Pela primeira vez na minha inusitada existência escreverei num lugar excepcional: na selva. Com papel e caneta nas mãos sigo a trilha quase fechada e retiro os galhos quebrados que me impossibilitam a caminhada e a escrita. É de manhã e o nevoeiro encobre a mim, caminhante-peregrino e a floresta. O verde da selva e o branco do nevoeiro formam uma simbiose pacífico-ecológica.

Estou aqui para ouvir a imensidão da mata e descrever seus propósitos. Sim, desejo perceber os sons da natureza com a leveza com que se comportam. Como é cedo, vejo os últimos animais noturnos se ocultarem em seus esconderijos. Enquanto se recolhem a arada acorda e entoa suas canções, sinfonia perfeita sem instrumentos, sem partituras e sem maestro. Então indago a mim mesmo: o que tem a me dizer a música da selva? – São insígnias, somente insígnias. Então, curvo-me diante da magnificência natural e torno-me ébrio de amor e sábio de esperança.

Os pássaros não cantam para mim, cantam para saudar a manhã e para atrair as companheiras para a festa do amor. Ouço, bem perto de mim, o nhambu, ave de chão, está logo ali, atrás de arbustos e samambaias. Então, lembro, quase de inteiro, uma estrofe de um poema de minha autoria: “Ouço o murmúrio dos matagais, sopro da ventania comportada. O enlevo exposto aos ventos traz dos pássaros escondidos os cantos”. Assim se percebe que poemas e selvas se aglutinam em tempos de amor total.

Sigo a caminhada e a brancura do nevoeiro vai até o chão. De tanto insistir, deixa gotículas de sereno nas folhas que molham minhas pernas. O ar puro é essencial e possui o perfume do verde e da matéria em decomposição. Ainda não ouço o zum-zum das abelhas, elas vêm mais tarde quando o Sol aquecer a floresta.

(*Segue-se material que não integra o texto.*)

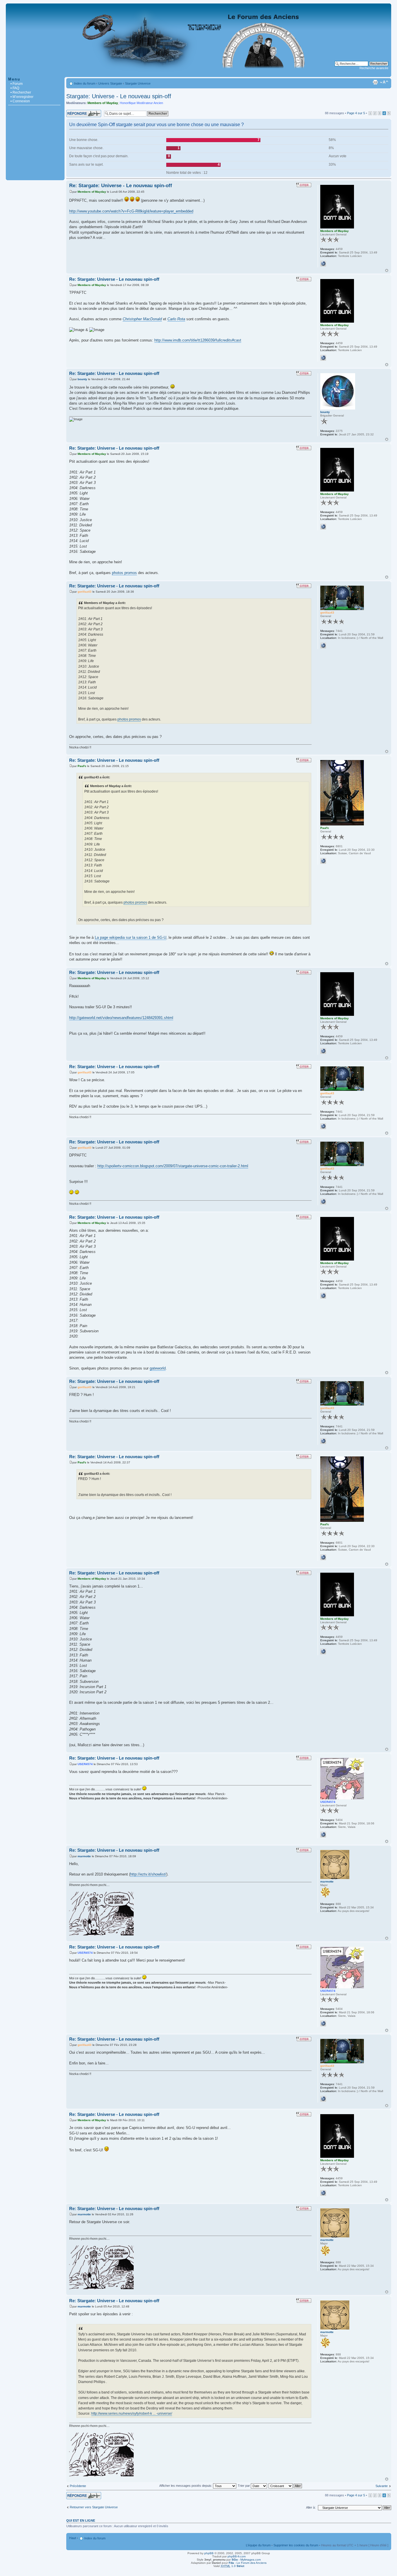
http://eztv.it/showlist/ (148, 1874)
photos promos (124, 573)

Aproximo-me de um lago, quase imperceptível, está coberto de folhas, galhos e paus podres. Está escuro por causa das árvores. Nele, há rãs, sapos, pererecas e cobras d’água. Talvez haja peixes. É bebedouro natural, fonte segura, casa, abrigo, nicho, satisfação permanente. Há atalhos e carreiros que se aglomeram ali. Fosse o lago o Sol, os caminhos seriam os raios a se espalharem pela mata.

Agora estou sentado sobre um tronco caído. É um cerne feito pedra que teima em não se decompor. Cernes são quase eternos. Anoto as sensações da selva no bloco de rascunho para não perder a excepcionalidade da experiência. Incrível: a caneta é o instrumento que registra as sensações da selva captadas pelos órgãos dos sentidos, que as levam ao cérebro, que as transforma em pensamentos, que ora registro no papel.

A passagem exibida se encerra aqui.